Logamulia yang terbentuk pada 22 Januari 2018 ini sendiri mulai menancapkan cakarnya lewat “Musuh Publik”, sebuah lagu rilisan tunggal debut yang diperdengarkan pertama kali pada 2019 lalu. Lagu itu, langsung masuk deretan nominasi penghargaan AMI Awards di tahun yang sama, untuk kategori Karya Produksi Metal/Hardcore Terbaik. Prestasi serupa juga diraih oleh rilisan lepas berikutnya, “Sang Penghasut”, yang masuk kategori Karya Produksi Metal Terbaik di AMI Awards 2020.

Untuk kebutuhan “Distorsi Narasi”, kedua lagu pembuka tadi lantas diberi sentuhan baru di tata suara (mixing), sekaligus sebagai cetak biru bagi musik Logamulia: keras dan agresif, namun juga mudah melekat di telinga tanpa harus menjadi pop.

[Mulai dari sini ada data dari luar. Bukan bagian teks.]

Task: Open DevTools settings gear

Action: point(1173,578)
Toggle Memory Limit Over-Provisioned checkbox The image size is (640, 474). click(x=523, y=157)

“Tidak ada yang ‘salah’ dengan mixing-an kedua lagu tersebut. Kami merasa kedua lagu tersebut tetap masih bisa masuk ke dalam kerangka ide ‘Distorsi Narasi’, walau terpaut interval waktu yang cukup jauh, sehingga kami mixing ulang sehingga secara ‘warna’ menjadi seragam dengan lagu-lagu yang lain,” ujar pihak Logamulia kepada MUSIKERAS, menegaskan alasan.

Sebagai band yang terpengaruh nama-nama beragam di ranah metal seperti Lamb of God, Slipknot, Mudvayne, Meshuggah dan Soulfly, para personel Logamulia paham bahwa musik cadas tak semata-mata berteriak menyalak sambil memainkan instrumennya secepat dan sebising mungkin.

“Konsep metal yang coba kami usung berdasar pada latar belakang musikalitas dan pengaruh yang dibawa dari masing-masing personel, yang mana kulminasinya adalah sebuah konsep metal yang menurut kami harus mudah dicerna dan atau dimengerti untuk hampir semua kalangan, namun tetap menyelipkan sedikit kompleksitas baik di bagian musik, aransemen ataupun lirik. Yang jelas, hal pertama yang ingin tersampaikan dalam musik kami adalah kepala yang mengangguk dan badan yang ingin melompat,” beber mereka lagi, meyakinkan.

Berkat jam terbang yang dimiliki para anggota Logamulia secara kolektif, maka tak heran jika “Distorsi Narasi” menjadi karya yang dihasilkan sebuah band yang kuat dan percaya diri. Sebagai vokalis yang pernah memperkuat Purgatory, Achmad Hafizullah (Apit) tahu kapan harus menyalak dan kapan harus bernyanyi sehingga lirik yang ditulisnya bersama Abdul Aziz Turhan alias Comi terartikulasi dengan tegas agar pesannya dapat ditangkap dengan jelas. Entah itu saat menghujat sosok otoriter di lagu “Anti Kritik” maupun saat mencibir para warganet yang sok jagoan di “Hantam Amarah”.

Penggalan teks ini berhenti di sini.